In his native country he is of course a god (to put it mildly) and this item from the BL collections points up some cultural differences between the two footballing nations who faced each other on 22 June 1986 at the Estadio Azteca in Mexico City.
‘Cultural’ itself is a word with quite different connotations in English and Spanish. In vernacular English, culture lives in art galleries and concert rooms. In Spanish, it’s a much broader term, commonly used in the sense in which only anthropologists use it in English. It’s the whole way of life, as much in the streets and on the terraces as in the academy.
This lavish production also demonstrates the integration of the Argentine intellectual into the life of the nation. In Latin America, poets are seen as the ‘unacknowledged legislators of the world’, speaking for the nation in times good and bad. It’s eloquent that the prefaces of this volume are by Rosa María Ravera ( President of the National Academy of Fine Arts) and Daniel Arcucci (Maradona’s biographer and editor of the prestigious daily newspaper La Nación)
El libro homenaje a Diego A. Maradona contains texts by ten well known Argentine authors, illustrated by original prints by ten well known Argentine artists. The artists are: Alicia Scavino, Alicia Díaz Rinaldi, Mirta Ripoll, Leonardo Gotleyb, Lucrecia Orloff, Carlos Scannapieco, Ricardo Tau, Pablo Delfini, Alberto Arjona, and Vera Rodriguez. The authors are: Roberto Fontanarrosa, Pacho O'Donell, Federico Andahazi, Dalmiro Sáenz, Martín Caparrós, Elvio Gandolfo, Rodolfo Fogwill, Leopoldo Brizuela, Sergio Bizzio, and Daniel Guebel. Authors and artists have signed each copy. It is an edition of 505 copies.

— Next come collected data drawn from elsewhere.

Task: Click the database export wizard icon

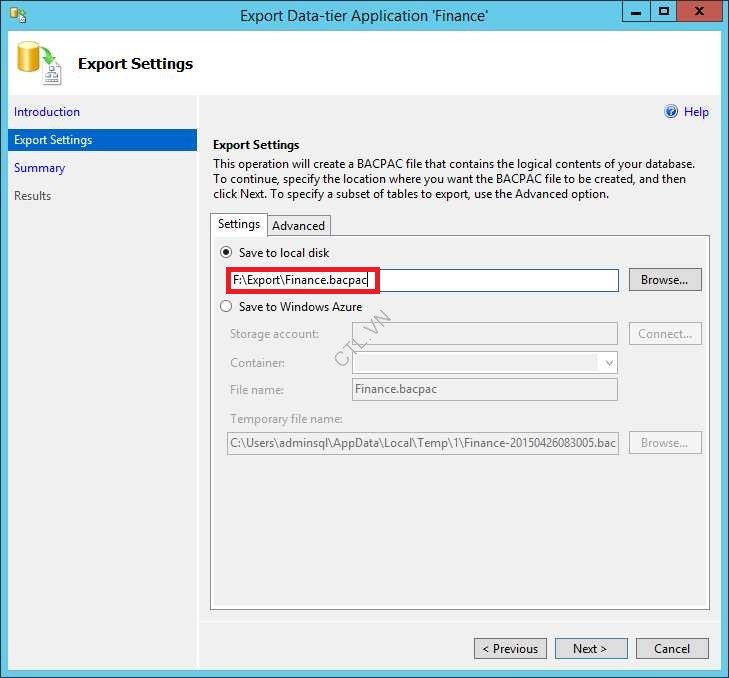Action: pos(39,63)
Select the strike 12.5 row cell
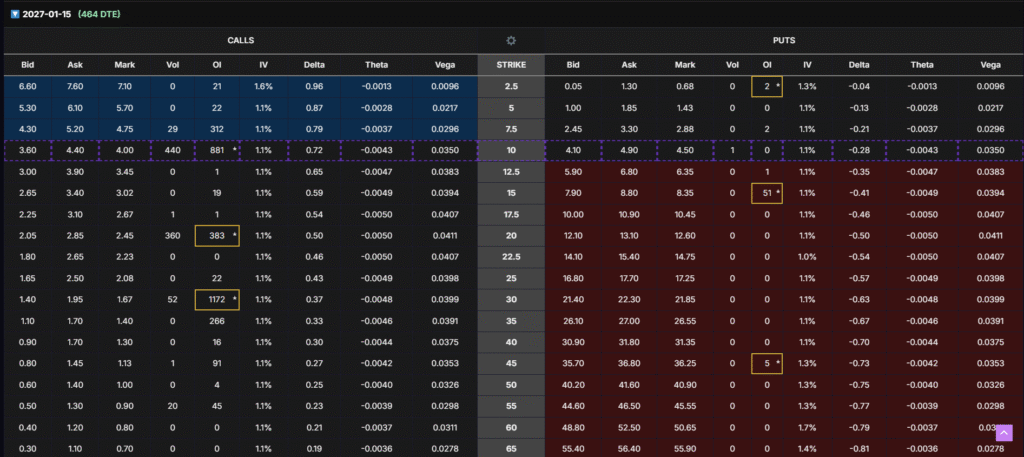This screenshot has width=1024, height=457. tap(511, 171)
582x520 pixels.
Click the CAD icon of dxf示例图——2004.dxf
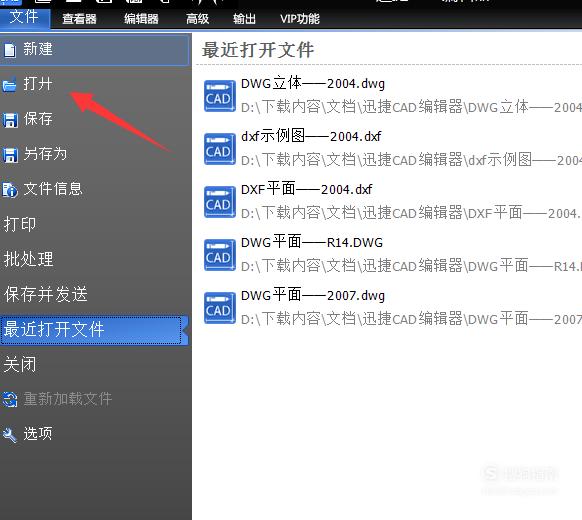coord(219,149)
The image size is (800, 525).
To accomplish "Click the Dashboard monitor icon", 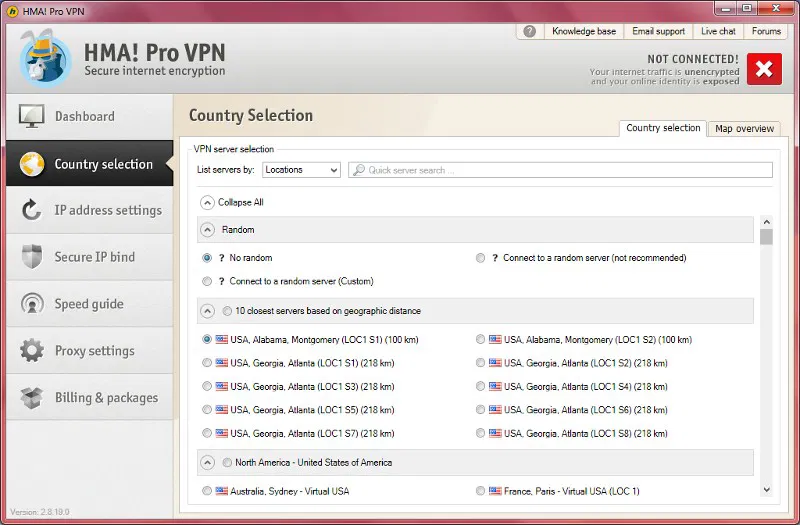I will tap(32, 116).
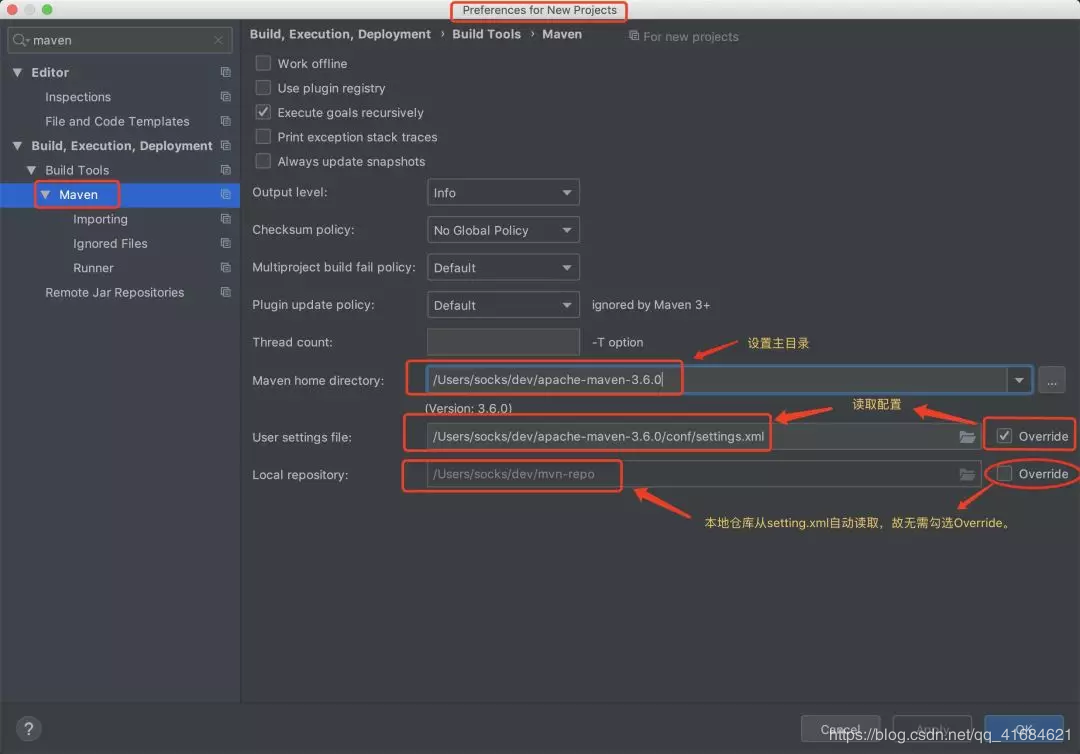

Measuring 42 x 33 cm, printed on hand-made paper, physically it consists of a booklet (24 pages); another booklet with facsimiles of the texts (20 pages); 13 unbound quires; a postcard; and a pair of gloves.. This last element a fitting monument to the Hand of God.
A Cultural History of the World Cup, a one day conference at the British Library, will be held on Friday 23 May 2014, 09.30- 17.00. Tickets £30 (full price), £15 (concessions)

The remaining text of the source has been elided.